* [Exercise aim]: Your answer should show every line of the material below that includes "computer".

* [Provided data]:
□ □ □ □

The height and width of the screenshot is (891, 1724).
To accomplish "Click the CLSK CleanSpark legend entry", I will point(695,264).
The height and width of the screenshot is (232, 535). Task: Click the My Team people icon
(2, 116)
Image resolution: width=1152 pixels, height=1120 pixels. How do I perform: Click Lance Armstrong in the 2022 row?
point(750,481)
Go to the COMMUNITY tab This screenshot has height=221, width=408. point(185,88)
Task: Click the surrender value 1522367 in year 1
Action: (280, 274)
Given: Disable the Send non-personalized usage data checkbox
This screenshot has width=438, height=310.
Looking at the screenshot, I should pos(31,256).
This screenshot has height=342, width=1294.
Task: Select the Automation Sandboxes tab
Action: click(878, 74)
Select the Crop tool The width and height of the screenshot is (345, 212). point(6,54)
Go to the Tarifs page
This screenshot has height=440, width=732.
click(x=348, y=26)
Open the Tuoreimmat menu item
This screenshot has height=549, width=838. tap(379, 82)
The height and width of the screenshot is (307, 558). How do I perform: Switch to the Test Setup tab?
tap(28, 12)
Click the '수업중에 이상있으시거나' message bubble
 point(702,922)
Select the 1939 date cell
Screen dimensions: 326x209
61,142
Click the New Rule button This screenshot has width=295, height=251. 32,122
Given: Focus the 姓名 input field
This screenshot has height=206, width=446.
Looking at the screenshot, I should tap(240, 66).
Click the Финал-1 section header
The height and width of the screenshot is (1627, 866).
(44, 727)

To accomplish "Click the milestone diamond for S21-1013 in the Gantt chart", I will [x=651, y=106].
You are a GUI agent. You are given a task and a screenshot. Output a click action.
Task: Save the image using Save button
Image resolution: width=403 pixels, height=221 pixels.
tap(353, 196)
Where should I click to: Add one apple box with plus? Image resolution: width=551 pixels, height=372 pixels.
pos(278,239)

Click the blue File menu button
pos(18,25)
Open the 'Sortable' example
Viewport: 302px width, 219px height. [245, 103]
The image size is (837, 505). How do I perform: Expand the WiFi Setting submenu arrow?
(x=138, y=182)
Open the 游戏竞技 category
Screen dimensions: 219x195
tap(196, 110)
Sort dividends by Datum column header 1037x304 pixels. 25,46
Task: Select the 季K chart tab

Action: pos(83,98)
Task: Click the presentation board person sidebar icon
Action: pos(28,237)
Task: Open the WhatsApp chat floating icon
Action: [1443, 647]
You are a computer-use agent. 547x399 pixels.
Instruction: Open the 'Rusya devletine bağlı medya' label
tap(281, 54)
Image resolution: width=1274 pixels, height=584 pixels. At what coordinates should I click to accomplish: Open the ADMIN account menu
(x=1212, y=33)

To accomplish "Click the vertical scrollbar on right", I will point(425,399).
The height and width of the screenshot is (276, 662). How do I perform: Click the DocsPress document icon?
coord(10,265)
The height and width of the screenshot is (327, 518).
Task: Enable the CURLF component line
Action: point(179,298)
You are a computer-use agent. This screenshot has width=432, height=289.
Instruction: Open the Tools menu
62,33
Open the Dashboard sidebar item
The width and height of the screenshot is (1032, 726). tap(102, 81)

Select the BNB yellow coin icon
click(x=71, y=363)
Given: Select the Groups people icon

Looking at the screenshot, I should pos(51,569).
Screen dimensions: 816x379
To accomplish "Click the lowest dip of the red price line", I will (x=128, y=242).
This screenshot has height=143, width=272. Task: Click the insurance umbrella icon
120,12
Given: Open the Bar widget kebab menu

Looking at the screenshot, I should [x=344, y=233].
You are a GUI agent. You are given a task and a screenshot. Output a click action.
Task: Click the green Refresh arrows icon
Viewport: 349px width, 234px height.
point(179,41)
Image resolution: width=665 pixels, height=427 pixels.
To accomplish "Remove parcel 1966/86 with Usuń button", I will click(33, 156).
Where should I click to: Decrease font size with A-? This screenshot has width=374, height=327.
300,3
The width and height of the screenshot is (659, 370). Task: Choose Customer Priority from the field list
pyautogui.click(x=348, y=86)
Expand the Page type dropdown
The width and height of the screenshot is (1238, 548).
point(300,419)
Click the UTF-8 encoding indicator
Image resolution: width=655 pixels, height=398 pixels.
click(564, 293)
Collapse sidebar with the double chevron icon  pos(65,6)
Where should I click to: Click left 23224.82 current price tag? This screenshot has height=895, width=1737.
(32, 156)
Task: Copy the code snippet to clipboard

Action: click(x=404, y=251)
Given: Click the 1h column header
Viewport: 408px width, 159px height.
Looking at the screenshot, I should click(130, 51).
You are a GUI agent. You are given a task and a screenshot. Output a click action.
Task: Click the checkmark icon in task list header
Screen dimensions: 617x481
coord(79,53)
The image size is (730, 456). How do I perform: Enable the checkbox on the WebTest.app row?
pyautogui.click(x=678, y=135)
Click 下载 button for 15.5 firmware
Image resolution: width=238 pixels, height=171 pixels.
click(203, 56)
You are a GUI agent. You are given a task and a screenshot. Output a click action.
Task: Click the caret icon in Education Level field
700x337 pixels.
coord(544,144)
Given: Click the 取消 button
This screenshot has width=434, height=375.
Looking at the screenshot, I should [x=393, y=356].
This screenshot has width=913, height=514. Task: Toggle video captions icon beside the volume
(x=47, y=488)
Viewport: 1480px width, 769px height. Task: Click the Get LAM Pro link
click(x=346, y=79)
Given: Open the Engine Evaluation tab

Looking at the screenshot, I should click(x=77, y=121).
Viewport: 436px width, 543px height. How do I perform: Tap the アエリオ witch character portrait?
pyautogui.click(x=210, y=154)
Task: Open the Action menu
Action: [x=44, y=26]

□ □ □ □

* [Response to the task]:
You are a computer-use agent. 547x399 pixels.
You are a computer-use agent. This screenshot has width=432, height=289.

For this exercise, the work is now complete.